AAAAAAAAAAAAAAAGGGGGGHHHHHHHHHHH!!!Where director David Ellis really fucked up was in agreeing to make this a PG-13 shark attack movie instead of going for the R. Each of the films listed above plays one central conceit to its violent and sometimes gory conclusion. Shark Night tries to play all three at the same time, and the result is a film that has no idea which direction to take, and has scant little time to develop any of them anyway. Of course, it never occurred to anybody that since the movie is titled "Shark Night," maybe the focus should stay on sharks eating people. There's one decent scene in which a guy punches a hammerhead shark in the face and then stabs it with a whaling spear for good measure, but for the most part the film spends 60 minutes giving us shark attacks and the final 30 speeding through a get-rich-quick scheme.

I would have been willing to forgive the film for being so boring if the 3D shark attacks were at least interesting. They're not; in fact, I dare say they're the worst part of the movie. Half the kills take place off-camera, so right there we're cheated out of three or four potential 3D feedings. One character simply falls into the water, never to be seen again. I want to say Ellis is screwing with us, but he clearly just forgot. There's no gory dismemberment, no geyser of blood, nothing. Characters just unceremoniously exit whenever the budget demands they fire another cast member.

If I've learned anything useful from this ordeal, it's that Piranha 3D made way too much money. Any horror movie that makes more than twenty bucks is going to inspire copycats, and when the plot to that genre-spawning success is "Piranhas eat people in 3D," there's really nowhere to go but down. Shark Night features one cool 3D shot of a shark racing toward the audience, and then 89 minutes of me wondering why the hell I'm wearing two pairs of glasses.

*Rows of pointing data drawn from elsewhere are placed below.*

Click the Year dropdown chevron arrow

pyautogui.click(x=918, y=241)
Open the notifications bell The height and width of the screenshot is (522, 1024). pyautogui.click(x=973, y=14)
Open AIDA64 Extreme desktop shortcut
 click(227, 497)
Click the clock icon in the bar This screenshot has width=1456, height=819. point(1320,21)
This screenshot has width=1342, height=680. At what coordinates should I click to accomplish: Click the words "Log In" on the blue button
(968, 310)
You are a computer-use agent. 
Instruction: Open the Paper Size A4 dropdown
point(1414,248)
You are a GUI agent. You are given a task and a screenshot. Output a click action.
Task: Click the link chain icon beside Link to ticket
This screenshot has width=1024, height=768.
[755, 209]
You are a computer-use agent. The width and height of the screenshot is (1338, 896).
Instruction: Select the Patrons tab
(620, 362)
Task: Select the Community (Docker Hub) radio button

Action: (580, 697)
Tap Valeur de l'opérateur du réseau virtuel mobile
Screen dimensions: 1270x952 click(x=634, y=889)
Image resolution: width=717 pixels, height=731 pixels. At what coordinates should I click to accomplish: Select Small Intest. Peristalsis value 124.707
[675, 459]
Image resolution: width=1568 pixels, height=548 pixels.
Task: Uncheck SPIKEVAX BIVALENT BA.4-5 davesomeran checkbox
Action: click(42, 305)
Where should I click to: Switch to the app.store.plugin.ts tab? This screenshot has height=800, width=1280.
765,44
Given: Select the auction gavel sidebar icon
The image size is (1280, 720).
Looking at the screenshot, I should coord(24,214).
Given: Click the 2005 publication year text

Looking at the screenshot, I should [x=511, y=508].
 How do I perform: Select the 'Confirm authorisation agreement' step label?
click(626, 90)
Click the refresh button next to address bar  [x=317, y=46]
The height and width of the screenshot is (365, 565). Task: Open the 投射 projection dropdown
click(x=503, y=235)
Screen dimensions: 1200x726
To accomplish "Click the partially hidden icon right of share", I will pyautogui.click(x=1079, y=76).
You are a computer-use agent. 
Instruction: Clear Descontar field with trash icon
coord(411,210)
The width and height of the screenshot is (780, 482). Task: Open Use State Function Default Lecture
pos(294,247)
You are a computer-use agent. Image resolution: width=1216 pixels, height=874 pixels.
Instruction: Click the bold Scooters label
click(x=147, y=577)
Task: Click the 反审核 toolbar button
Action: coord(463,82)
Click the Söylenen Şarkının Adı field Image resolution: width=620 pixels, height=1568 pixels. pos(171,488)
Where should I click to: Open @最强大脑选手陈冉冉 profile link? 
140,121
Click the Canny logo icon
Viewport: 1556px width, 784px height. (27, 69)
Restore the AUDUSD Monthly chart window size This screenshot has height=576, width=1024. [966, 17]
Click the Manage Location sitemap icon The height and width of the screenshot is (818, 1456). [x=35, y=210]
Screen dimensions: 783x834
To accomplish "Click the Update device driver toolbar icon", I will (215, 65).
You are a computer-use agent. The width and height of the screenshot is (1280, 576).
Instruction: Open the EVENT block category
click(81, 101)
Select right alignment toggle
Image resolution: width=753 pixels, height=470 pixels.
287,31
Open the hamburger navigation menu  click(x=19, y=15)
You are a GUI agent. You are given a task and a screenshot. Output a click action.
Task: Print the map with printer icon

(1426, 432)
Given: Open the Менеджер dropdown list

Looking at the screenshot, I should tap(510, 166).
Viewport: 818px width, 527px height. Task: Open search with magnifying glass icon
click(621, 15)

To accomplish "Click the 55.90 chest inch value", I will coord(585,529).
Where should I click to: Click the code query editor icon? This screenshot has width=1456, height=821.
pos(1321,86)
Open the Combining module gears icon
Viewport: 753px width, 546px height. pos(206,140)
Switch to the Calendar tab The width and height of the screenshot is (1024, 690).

For anyone unfortunate enough to be stuck watching Shark Night 3D, the film does have its moments. There's the previously mentioned hammerhead scene; there's also a scene where a guy gets shot, climbs a tree in the middle of the lake and then gets picked by a shark like low-hanging human fruit; there is also a wonderfully shitty rap video for those of you stupid enough to sit through the credits (guilty). If anything, I really hope that video finds its way to YouTube so it can become the ironic Internet sensation that it deserves to be. The movie itself, however, deserves to be sold off to SyFy Channel in time for its basic cable premiere next week.

Gore1/10
Horror0/10
3-D Sharks1/10
Last-Minute Plot Twist4/10
Wait, Who's in This Movie?It Really Doesn't Matter
Overall6/50

MINORITY REPORT: The problem with sharks as movie monsters is that they're only as effective as the protagonists are stupid. Let's face it, The Shark Knight doesn't have a script even half as good as Jaws. - Ian "Professor Clumsy" Maddison, Esq.